The dataset is freely available here. It has a lot of images: 1512 for training, 144 for validation and 72 for testing. The problem is the type of images. They are very accurate and very clear, yet they look very similar to each other and do not fit new contexts.

As previously mentioned, I trained a Yolov5 model (for almost 4h) just to get a model that is unable to recognize almost any letter in a new context. I realized only after several attempts (I changed the image size from 256 to 512, 448 and even 1024, changed the batch size between 16, 32 etc, and even the number of workers) that the problem was the dataset.


Attempt of 'Hello' from webcam with YOLOv5 trained on the dataset mentioned above.

The training notebook is available here.
The real-time testing notebook is available here.


The results reported by the YOLOv5 model during training are as follows.
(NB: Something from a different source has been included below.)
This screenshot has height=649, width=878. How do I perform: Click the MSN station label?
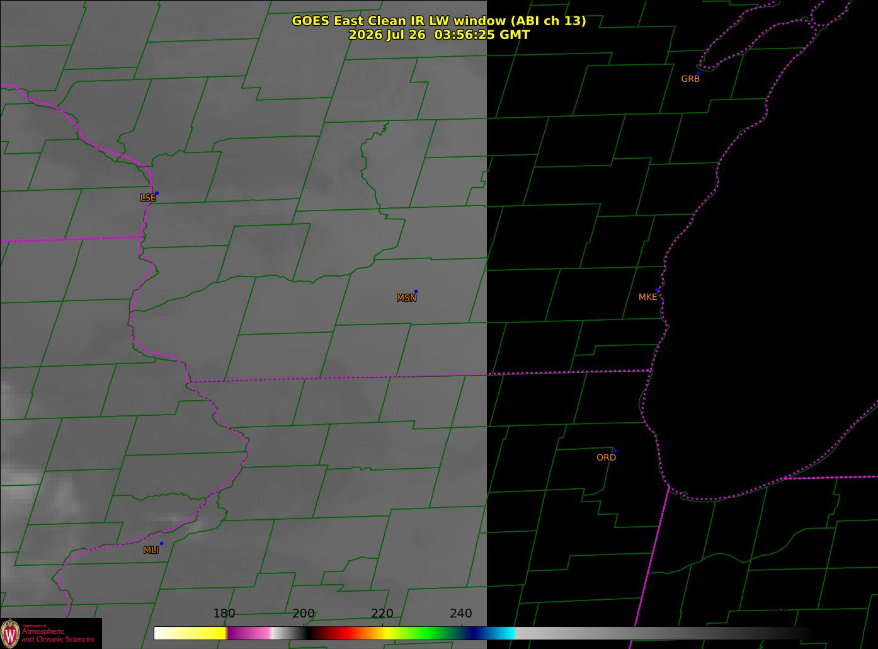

First of all, it is possible to visualize:

  1. a histogram to see how many elements per label we have
  2. a plot of all the boxes in the training images, colored differently for each label, so as to understand whether the sizes of the boxes are sufficiently different (it is convenient to have a variety)
  3. a plot of the $(x,y)$ values related to the position of the box within each image (again, it would be good to see fairly scattered points)
  4. a plot of the $(width, height)$ values related to the size of the boxes in each image (again, it would be convenient to have fairly scattered points)


In order: 1. in the upper-left, 2. in the upper-right, 3. in the lower-left and 4. in the lower-right.

More informations about $x, y, \hspace{2pt}width, \hspace{2pt}height$ are also available in an other format.


Labels correlogram.

It is possible to evaluate how well the training procedure performed by visualizing the logs in runs folder.


Training history.

It is also possible to see how good the predictions are and which classes caused the most difficulties.


Confusion matrix.

Moreover, it is possible to visualize the precision-recall curve.


Precision vs. recall curve.

Finally, we take a look on some other peculiarities.
The file train_batch0.jpg shows train batch 0 mosaics and labels.

Instead, val_batch0_labels.jpg shows validation batch 0 labels.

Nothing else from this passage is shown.